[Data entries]
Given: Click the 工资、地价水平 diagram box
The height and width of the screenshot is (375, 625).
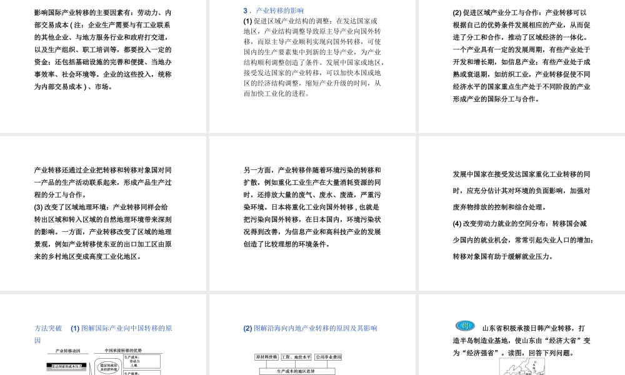Looking at the screenshot, I should point(296,357).
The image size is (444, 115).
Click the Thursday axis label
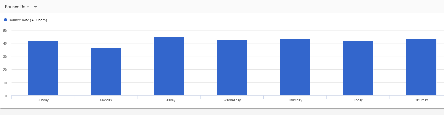pyautogui.click(x=295, y=100)
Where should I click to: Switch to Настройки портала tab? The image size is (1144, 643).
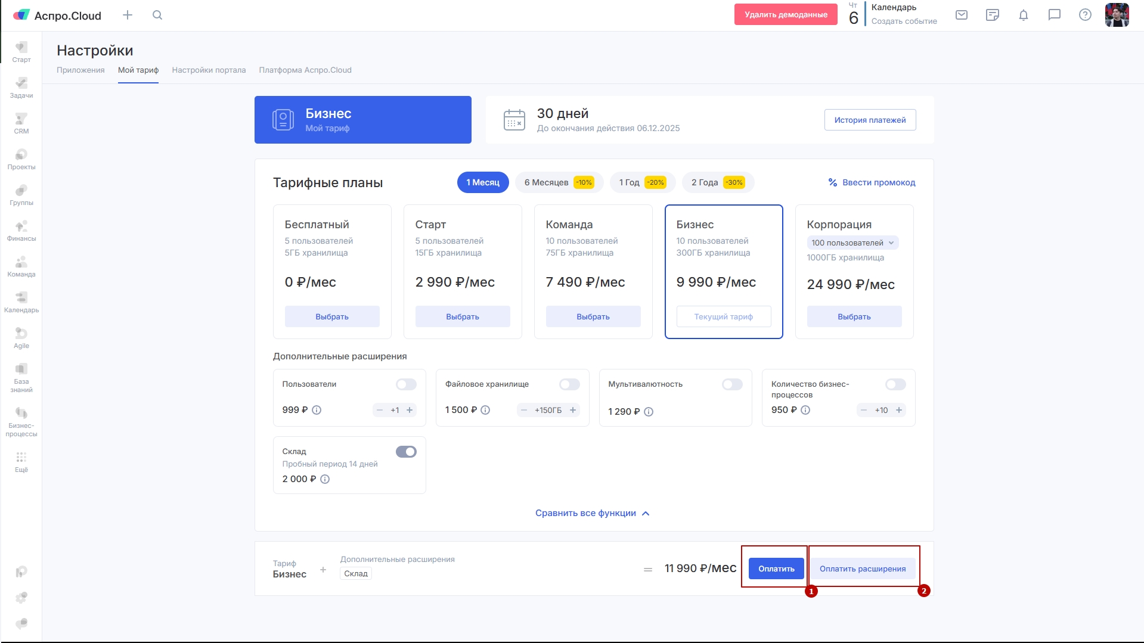click(209, 70)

▸ Problem to solve: Go back to the line containing "The height and" and output it and every line after it through the end of the records, exactly, but not the pictures.

▸ Your solution:
The height and width of the screenshot is (375, 625).
Looking at the screenshot, I should point(296,357).
The image size is (444, 115).
Click the Thursday axis label
pyautogui.click(x=295, y=100)
Where should I click to: Switch to Настройки портала tab? The image size is (1144, 643).
click(209, 70)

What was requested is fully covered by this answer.